Nonetheless, it was St. Paul’s resolve to terminate the defense, and its attorney moved the District Court for leave to withdraw. Leave was granted, but certainly not under conditions warranting the thought that the court could have fully appraised the problem. The substance of the motion lay in its flat allegation that St. Paul “at no time covered the third-party defendant corporation with an insurance policy that would entitle them to a defense of the suit, . . .” While technically an accurate statement of St. Paul’s thesis, this allegation hardly said enough to reveal its questionability. There was no debate before the court; indeed, the motion was unopposed, for a reason not difficult to discern from the record. Service of the motion on the corporation was attempted by mailing a copy to Harold Surrey who, in a deposition filed in the action some six months previously, had stated that he no longer held office or stock in the corporation. The further fact is that by this time Surrey Corporation was defunct and unable to do anything for itself
Court-appointed counsel for Surrey Corporation, promptly after appointment, moved for reconsideration of the order allowing withdrawal, an effort St. Paul opposed. Its opposition, and much more to follow, came forth despite the inclusion in the motion papers of Harold Surrey’s claim that he had orally in
formed St. Paul’s agent of the incorporation. The motion was unsuccessful
but, after the filing of the fourth-party complaint, there were further proceedings throughout which St. Paul fought the corporation every step of the way.

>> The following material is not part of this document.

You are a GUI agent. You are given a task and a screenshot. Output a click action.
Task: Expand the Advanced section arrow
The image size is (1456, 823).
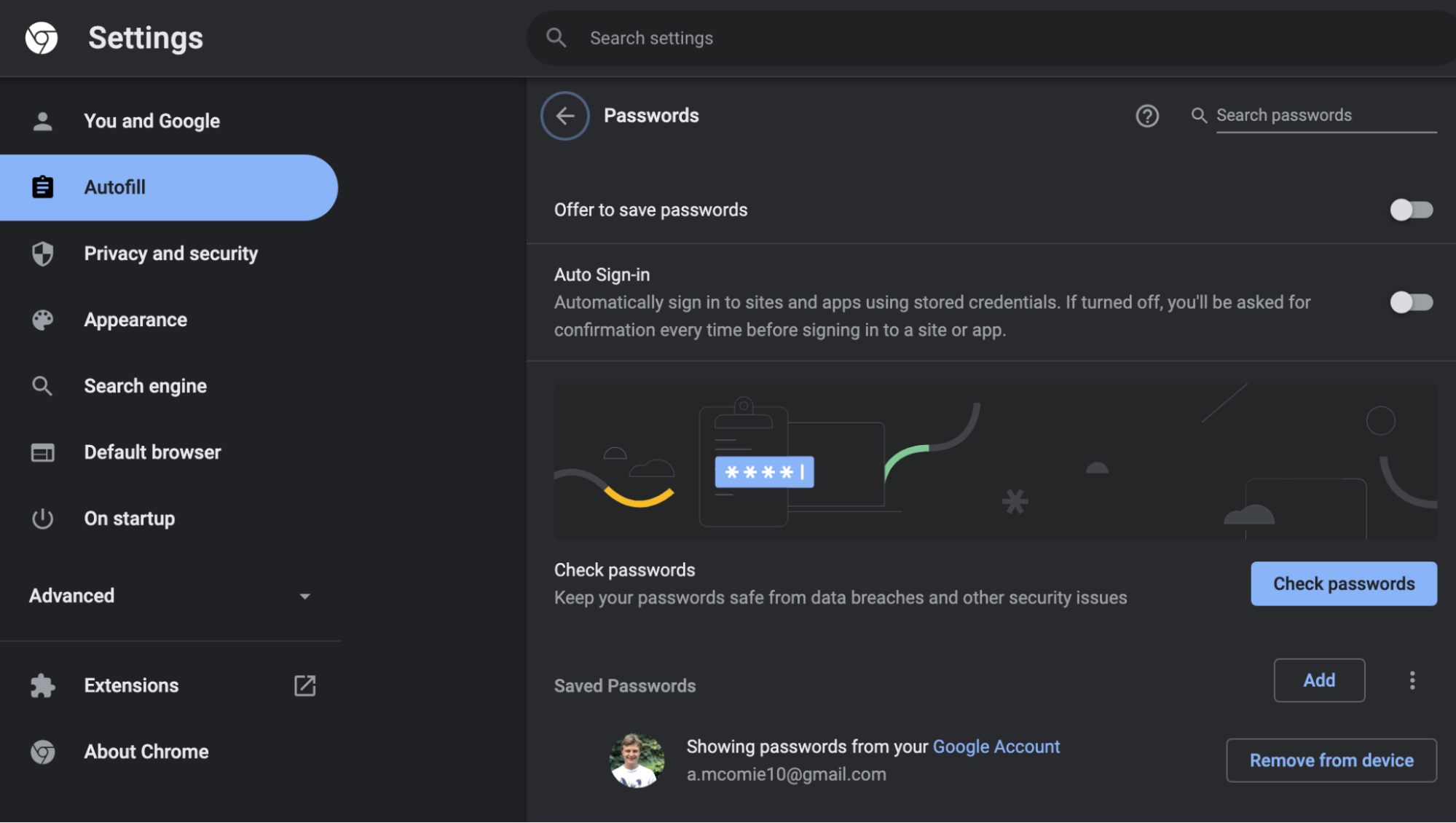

It was only when the litigation reached this court that St. Paul chose not to insist that it never had a duty to defend.
In the wake of the withdrawal, the consequences of abandoning the defense —always potentially a hazard to the insured- — -reached unusual severity in this case. As trial of the main action neared, Surrey Corporation was left without a lawyer, and as a corporation it could not defend without one.
Its inability to secure an attorney on its own is evident from the fact — then already of record— that at the time of the withdrawal the corporation had long since gone out of business.
Only by grace of the court’s appointment of counsel was the corporation able to sue to regain the protection of the policy, and only because it was compelled to sue did the expense arise of which St. Paul now complains. We are hard put to envision a situation in which an insurer’s breach of its obligation to defend left its insured in a more hapless predicament.
We do not, of course, imply that insurers cannot properly undertake to exonerate themselves from unassumed risks without accountability for the insured’s costs of representation in the process. But we do not shut our eyes to the consideration that in duty-to-defend cases, as in other fields of the law,
even legitimate ends may be corrupted by the methods employed to achieve them. Much less can courts ignore the insured’s expense of litigation in an area where the insurer, however honestly motivated,
acts at its peril in disregarding the insured’s claim to a defense.
In this case, we confront an insurer’s faulty decision, based on dubious investigation,
to quit the defense; a steadfast determination, fully implemented, to abide that decision;
and an abandonment of an obviously helpless insured to whatever might come. We confront, too, the fee which the insured must pay, or its attorney must forego, for all of the time and energy expended to establish the error of the insurer’s ways.
We perceive no policy, legislative or judicial, to be served by immunizing St. Paul from payment of Surrey Corporation’s expense of vindicating its right to a defense.
Unjustified refusals to defend impecunious insureds threaten irreversible dishonor of liability on insuring agreements, and we are not insensitive to the need for curtailing their unwholesome capabilities.
We hold that, in the circumstances here, a fee for appointed counsel’s successful effort to secure for Surrey Coporation the coverage of the policy and the protection it
promised was within the sphere of damages awardable for St. Paul’s breach of contract.
The judgment of the District Court is accordingly
Affirmed.
PRETTYMAN, Senior Circuit Judge, concurs in the judgment.